After this came Splt Mlk, who are a combination of two of Incendiary’s favourite bands and who want to be booked to play at funerals and weddings. Marc sings his favourite poems and strums, often not at the same time, Marcel drums and a gentleman not of my acquaintance plays bass guitar. Their ramshackle vibe is very reminiscent of a surly Jonny Richman, Lou Reed or even Witthuser and Westrupp, if I felt like getting all Mittel Europa on your collective asses. There’s charm and wit a-plenty, and a real strength about them, mainly because Marc really does not give a fuck about how things pan out during a performance. Sometimes it’s good, sometimes it goes askew. One track called Clear Yellow is particularly great, topped as it is with Marc’s howling vocals.

 

Following a healthy stop in the smokers area, Incendiary take up a position to watch Skipper, who certainly rock out a lot more than the last time we saw them.
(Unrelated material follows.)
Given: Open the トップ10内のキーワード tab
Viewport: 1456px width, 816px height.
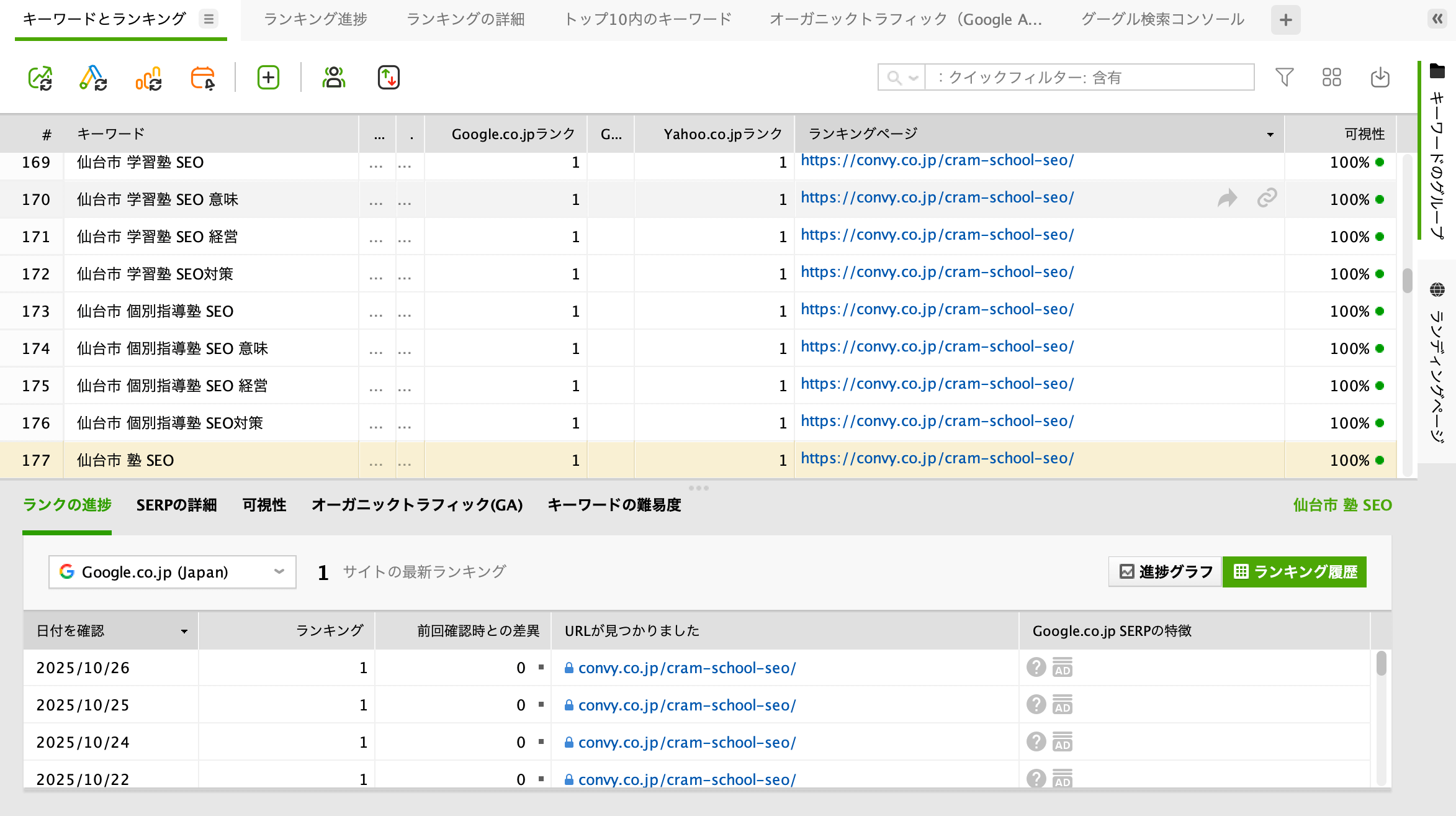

It’s louder, and there’s less banter, which gives the whole feel of the gig a more muscular, determined edge. Mike Scheeper’s a big guy though, and the attic stage just isn’t big enough for him to do anything but hunch over his guitar for fear of knocking everyone near him over. Maybe he should do that given his natural reticence… Once again you realise just how talented Skipper are both as musicians and as a band who write great songs, and just how bloody annoying it is that they can’t (for whatever reason) sort out a stage show.

 

Frankly, the time between Skipper and Katadreuffe (which encompassed at least one act) is unaccounted in the cold light of day. Still, we shall make partial amends by saying that Katadreuffe’s left-field take on guitar rock sounds very interesting indeed, though there are an increasing amount of bands surfing the shoegaze/no-wave wave at present, and just appropriating a sound doth not a band make. Their harsh guitar sound, high in the register, and shifting in texture and tone, nods towards Ride and Magazine in equal measure, was very appealing to this reviewer’s sensibility. Definitely one to see again.  After a bleary interval trying to find somewhere to sit comfortably, (always a problem in the LVC), Incendiary gave up the ghost and stood around waiting for the Moi Non Plus who eventually arrived in a cloud of dry ice and proceeded to give the show of the night.

 

Moi Non Plus is a bloody brilliant proposition when they are angry, and some sound issues seemed to raise their emotional temperatures somewhat. They are also sounding more and more like Neu!, and once they got into a groove, you could shut your eyes and think you were back in 1972. Still, when have we ever dissed a band for sounding like Neu!? More importantly, the Moi Non Plus has a formidable rock sensibility which overrides mere copying, and their show was full of elemental force. Lots of drunken dancing and growling ensued, and all too soon the band disappeared in a righteous huff.

 

Somehow, Incendiary – buoyed by the fact that the Dutch music scene (despite its best efforts) is still punching above its perceived creative weight – stumbled into the night.